Jasveer Singh

Jasveer Singh has developed a successful budgeting plan for marketing his books. Learn why he believes the content of your book matters more than how you publish it.

1. Tell me briefly about your latest book – what is it about and what motivated you to write it?

Though my latest and fourth book is The Metro-Maniac Chronicles, my favorite is Double One Zero (110) – Out of the Shadows, my third book and my first fully fiction work. It’s my ode to the action and spy genre. Double One Zero (110) – Out of the Shadows is a story about deception and one man’s quest to find his identity. The journey will take him across the other side of Earth and then back to the capital of India, Delhi. Along the way, he will try to pick up the pieces and solve the puzzle that his life is. One of the review of my book stated, “Bordering on the line of Bourne Identity by Robert Ludlum, if you love mystery, thriller and embrace adequate inquisitiveness about one’s earnest question for identity, then this the book for you.”

2. How have your sales been?

My book was released in January 2020 and it was well-received. Sales of the paperback version were steady until the lockdown. E-book sales has been good as well.

3. You’ve chosen self-publishing. How have you liked it so far? Talk about some of the positives and negatives you’ve encountered.

Self-publishing has been a gift for us indie writers. I have only seen positives so far. It is easy, is accessible to all, it can be customized as per your budget, and it is less time consuming. Traditional publishing is the opposite of all this.

Those who vouch for traditional publishing must understand that seldom would a reader pick up a book because of the publisher. Readers choose books based upon the cover page, the summary, and probably because of the author. So it doesn’t make any difference if you are a traditionally published author or a self-published one. Content is king and readers will choose your book irrespective of whether it is published through self-publishing or traditional publishing.

4. What sort of networking have you done as an author, and what have been the results?

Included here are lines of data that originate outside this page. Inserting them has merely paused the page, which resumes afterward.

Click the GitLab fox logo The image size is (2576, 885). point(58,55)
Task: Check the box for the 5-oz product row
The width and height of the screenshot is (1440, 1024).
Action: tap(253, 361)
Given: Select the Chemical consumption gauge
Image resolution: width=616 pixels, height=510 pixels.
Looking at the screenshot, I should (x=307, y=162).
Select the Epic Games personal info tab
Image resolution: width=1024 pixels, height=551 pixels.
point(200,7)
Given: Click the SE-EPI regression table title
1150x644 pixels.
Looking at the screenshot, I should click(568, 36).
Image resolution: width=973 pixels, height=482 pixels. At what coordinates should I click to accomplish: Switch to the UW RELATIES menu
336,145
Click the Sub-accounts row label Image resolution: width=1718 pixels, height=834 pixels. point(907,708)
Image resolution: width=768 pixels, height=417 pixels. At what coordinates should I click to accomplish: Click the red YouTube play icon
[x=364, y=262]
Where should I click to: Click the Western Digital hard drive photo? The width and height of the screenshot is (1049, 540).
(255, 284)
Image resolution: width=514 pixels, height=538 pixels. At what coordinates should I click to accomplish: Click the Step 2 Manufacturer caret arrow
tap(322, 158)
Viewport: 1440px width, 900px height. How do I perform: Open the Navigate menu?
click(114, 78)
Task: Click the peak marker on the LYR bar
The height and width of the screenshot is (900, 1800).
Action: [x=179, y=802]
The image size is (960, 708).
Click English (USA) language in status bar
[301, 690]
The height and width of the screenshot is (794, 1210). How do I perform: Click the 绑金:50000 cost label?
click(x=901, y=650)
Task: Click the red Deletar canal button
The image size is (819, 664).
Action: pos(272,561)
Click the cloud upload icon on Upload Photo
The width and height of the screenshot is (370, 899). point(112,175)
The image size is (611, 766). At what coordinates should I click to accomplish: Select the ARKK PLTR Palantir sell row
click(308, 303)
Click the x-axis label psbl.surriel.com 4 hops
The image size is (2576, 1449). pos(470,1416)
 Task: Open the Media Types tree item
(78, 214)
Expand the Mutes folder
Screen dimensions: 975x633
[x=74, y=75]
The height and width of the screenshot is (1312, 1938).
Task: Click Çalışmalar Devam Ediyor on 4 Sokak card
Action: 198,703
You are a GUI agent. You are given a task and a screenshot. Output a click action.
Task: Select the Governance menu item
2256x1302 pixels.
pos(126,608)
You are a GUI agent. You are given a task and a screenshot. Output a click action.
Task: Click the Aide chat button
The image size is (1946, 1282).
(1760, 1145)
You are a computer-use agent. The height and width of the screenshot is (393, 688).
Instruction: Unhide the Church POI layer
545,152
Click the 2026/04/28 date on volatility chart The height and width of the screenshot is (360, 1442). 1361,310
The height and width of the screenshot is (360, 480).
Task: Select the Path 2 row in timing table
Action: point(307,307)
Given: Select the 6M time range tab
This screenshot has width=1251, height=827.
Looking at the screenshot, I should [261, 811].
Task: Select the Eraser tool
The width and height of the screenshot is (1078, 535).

I have mostly done networking through social media marketing. Most works by indie authors are only available online, and not at a bookstore, so social media marketing is key. My budget is divided 80:20 when it comes to money reserved for marketing versus publishing. The results have been good, not excellent, because I am still working on creating a brand for myself. It’s been only two years since I started writing and I have four published books. Networking is a continuous process.

5. Talk a little about the sort of marketing techniques you’ve used to sell your books. Which ones have been most successful?

I use paid marketing on Instagram and Facebook, along with networking on various Facebook groups. Apart from this I also use LinkedIn for marketing, but only the one which is available in a free profile. Haven’t tried paid marketing on LinkedIn yet. I also write on my website as well using Blogger.com. The response has been good, and over time my bandwidth has increased. I conduct a lot of webinars, and authors are generally looking for a shortcut. I always suggest that they be patient because book marketing takes a lot of time and effort.

6. Are there any marketing or networking techniques you’ve intentionally avoided or discontinued, and if so, why?

My techniques are still in the experimental phase so I haven’t discontinued any. But I keep adding new things.

7. What are the most important things you’ve learned about publishing that you didn’t know when you started out?

When I started writing I had no idea about publishing in general. But over time I haven’t learned a lot of new things. The first book was all about spending huge money for publishing alone and that left me virtually no money for marketing. The most important thing I have learned with my subsequent books is what I like to call the 80:20 rule of book publishing. I have learned that marketing is the key to book sales.

8. If you could do one thing differently in publishing your books, what would it be?

With every book I have learned something new and I have tried to do that thing differently with my subsequent books. It’s a continuous process so very hard to pinpoint one thing.

9. New authors face the challenge of getting their books into the hands of readers. What advice do you have for an author just starting out?

Most new authors feel disheartened when their books don’t sell. My message to them is to learn the basic quality required to be an author, and that is patience. Don’t compare book sales with any other product sale. Have patience and have a long-term plan for your book. Anybody working with only a short-term plan will end up feeling demotivated way too soon which is something you don’t want in publishing. Also, write a book to write and not just sell. Sales are important but they can’t be the ultimate goal of writing a book. Think big.

10. What other projects are you currently working on?

I am working on a biography of a cancer survivor and I am also working on my first anthology, a collection of short stories. Also, I am keen on a sequel for Double One Zero (110), hopefully that will come out in late 2020.

11. If you could market your brand – not just one particular book, but your overall brand of writing – in one sentence, what would it be?

I don’t know if this is good or not, but one sentence that describes my brand of writing would be, “I write from my heart so that I can find me so that I can live.”